Borrowing Performance
The Company believes that because of its relationship with AT&T it
has generally enjoyed borrowing cost savings of approximately 10 basis
points. If the Company ceases to be a subsidiary of AT&T, there is no
assurance that this cost savings would continue. Any actual impact on
borrowing costs would be affected by many factors including the identity
of the purchaser or purchasers of AT&T's interest and whether AT&T's
interest is sold in the public market or to one or more other companies.
Compensation and Benefit Plans
Under the Company's Share Performance Incentive Plan, as amended
("SPIP"), approximately 120 employees are eligible to receive cash awards
at the end of five, 3-year performance periods.

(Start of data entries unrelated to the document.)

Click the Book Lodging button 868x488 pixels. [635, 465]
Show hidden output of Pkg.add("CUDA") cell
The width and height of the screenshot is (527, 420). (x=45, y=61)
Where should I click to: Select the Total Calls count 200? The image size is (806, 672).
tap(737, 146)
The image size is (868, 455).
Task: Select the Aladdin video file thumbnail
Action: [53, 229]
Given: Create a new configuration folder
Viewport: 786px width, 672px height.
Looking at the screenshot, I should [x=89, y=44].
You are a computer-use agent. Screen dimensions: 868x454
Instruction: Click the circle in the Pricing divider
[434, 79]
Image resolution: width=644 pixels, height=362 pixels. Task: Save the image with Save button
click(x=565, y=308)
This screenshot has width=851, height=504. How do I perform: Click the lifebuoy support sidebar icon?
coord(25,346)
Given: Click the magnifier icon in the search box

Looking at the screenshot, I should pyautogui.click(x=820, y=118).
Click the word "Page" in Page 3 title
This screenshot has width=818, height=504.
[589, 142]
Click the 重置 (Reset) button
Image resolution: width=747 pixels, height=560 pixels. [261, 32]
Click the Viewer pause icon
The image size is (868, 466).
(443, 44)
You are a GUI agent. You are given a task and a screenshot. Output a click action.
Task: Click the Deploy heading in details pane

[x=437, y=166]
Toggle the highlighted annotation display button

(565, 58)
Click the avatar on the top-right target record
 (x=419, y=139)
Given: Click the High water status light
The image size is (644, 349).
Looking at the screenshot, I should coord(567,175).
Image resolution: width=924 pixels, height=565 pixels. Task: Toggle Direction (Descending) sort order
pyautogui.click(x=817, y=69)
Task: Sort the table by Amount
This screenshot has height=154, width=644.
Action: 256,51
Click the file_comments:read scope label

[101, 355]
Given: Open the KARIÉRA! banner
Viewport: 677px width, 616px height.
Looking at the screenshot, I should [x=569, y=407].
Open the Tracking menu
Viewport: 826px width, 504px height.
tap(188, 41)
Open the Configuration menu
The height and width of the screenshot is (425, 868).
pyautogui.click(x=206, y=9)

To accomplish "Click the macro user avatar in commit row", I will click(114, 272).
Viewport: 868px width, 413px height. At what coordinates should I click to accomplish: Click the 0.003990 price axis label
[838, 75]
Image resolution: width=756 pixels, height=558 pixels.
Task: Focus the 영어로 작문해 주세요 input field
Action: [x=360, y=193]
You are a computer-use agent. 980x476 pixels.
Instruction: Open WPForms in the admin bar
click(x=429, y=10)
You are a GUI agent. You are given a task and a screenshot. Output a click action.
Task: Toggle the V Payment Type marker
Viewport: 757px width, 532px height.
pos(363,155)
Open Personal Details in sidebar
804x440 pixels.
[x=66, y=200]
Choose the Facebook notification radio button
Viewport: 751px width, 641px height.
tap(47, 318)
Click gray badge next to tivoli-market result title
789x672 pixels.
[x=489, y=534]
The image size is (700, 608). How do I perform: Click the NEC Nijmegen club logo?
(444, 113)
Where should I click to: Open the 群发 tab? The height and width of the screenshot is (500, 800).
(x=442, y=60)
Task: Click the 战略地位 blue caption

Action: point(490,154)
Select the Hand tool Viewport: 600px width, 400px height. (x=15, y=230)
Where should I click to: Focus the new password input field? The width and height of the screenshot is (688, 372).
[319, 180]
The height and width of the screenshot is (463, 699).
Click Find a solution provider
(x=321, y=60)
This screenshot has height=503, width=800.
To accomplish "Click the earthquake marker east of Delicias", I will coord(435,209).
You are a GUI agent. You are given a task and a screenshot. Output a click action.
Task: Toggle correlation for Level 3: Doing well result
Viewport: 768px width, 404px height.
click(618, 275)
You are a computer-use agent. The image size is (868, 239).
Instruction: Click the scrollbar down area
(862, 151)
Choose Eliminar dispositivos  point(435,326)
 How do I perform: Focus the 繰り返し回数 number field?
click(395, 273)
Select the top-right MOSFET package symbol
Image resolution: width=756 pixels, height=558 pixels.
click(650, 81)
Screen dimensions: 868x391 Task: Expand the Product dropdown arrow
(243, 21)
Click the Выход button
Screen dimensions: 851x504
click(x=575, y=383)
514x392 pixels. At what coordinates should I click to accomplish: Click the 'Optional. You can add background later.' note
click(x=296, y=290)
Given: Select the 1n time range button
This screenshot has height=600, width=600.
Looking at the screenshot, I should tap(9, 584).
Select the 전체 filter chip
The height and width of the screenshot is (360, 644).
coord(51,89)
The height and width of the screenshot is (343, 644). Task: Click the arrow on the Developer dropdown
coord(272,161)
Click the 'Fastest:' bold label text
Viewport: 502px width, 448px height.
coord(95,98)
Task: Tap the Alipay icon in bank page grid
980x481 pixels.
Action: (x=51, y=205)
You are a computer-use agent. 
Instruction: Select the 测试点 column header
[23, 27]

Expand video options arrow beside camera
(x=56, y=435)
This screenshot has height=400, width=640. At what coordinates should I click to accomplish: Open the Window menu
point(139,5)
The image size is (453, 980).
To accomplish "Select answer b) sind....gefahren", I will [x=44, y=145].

The first such period
terminates on June 30, 1996, with each of the other performance periods
ending on the annual anniversary of such date through and including June
30, 2000. If AT&T reduces its voting interest in the Company, certain
provisions of the SPIP trigger the possible acceleration of certain of
these cash awards for any pending periods.
Upon the consummation of a transaction that has or will have the
effect of the common stock of the Company no longer being publicly traded
("Private Sale"), Maximum Payouts (as defined in the SPIP) will be paid to
the participants. If it is assumed that a Private Sale occurs by year-end
1996 the Company estimates that it would incur a one-time charge to net
income between $7 and $15 million.
<PAGE>
<PAGE>13 FORM 10-Q
Alternatively, if a Private Sale does not occur, but AT&T otherwise
reduces its voting interest in the Company below 50%, a "Disaffiliation
Event" (which is defined generally as a decrease in AT&T's voting interest
in the Company below 50% coupled with the withdrawal by AT&T of the
Company's rights under the License to use the "AT&T" name for certain
corporate purposes) could occur. If a Disaffiliation Event were to occur,
the awards under the SPIP (which are generally based on the performance of
the Company's stock price and dividend yield relative to the interest rate
on 3-year treasury notes and the total return on the stock of a specified
peer group of financial services companies) for the performance periods in
process would be accelerated and payable immediately to participants.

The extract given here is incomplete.